Using Complexity-Entropy Planes To Detect Parkinson'S Disease From Short Segments Of Haemodynamic Signals

Objective. There is emerging evidence that analysing the entropy and complexity of biomedical signals can detect underlying changes in physiology which may be reflective of disease pathology. This approach can be used even when only short recordings of biomedical signals are available. This study aimed to determine whether entropy and complexity measures can detect differences between subjects with Parkinsons disease and healthy controls (HCs). Approach. A method based on a diagram of entropy versus complexity, named complexity-entropy plane, was used to re-analyse a dataset of cerebral haemodynamic signals from subjects with Parkinsons disease and HCs obtained under poikilocapnic conditions. A probability distribution for a set of ordinal patterns, designed to capture regularities in a time series, was computed from each signal under analysis. Four types of entropy and ten types of complexity measures were estimated from these distributions.
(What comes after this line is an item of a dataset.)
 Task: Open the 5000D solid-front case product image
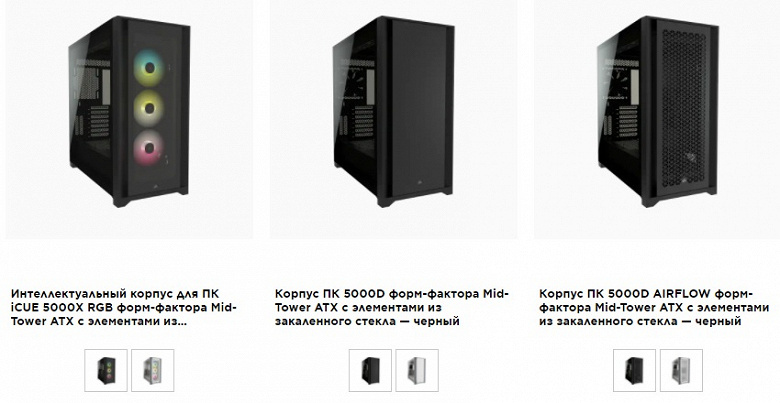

Mean values of entropy and complexity were compared and their classification power was assessed by evaluating the best linear separator on the corresponding complexity-entropy planes. Main results. Few linear separators obtained significantly better classification, evaluated as the area under the receiver operating characteristic curve, than signal mean values. However, significant differences in both entropy and complexity were detected between the groups of participants. Significance. Measures of entropy and complexity were able to detect differences between healthy volunteers and subjects with Parkinson's disease, in poikilocapnic conditions, even though only short recordings were available for analysis. Further work is needed to refine this promising approach, and to help understand the findings in the context of specific pathophysiological changes.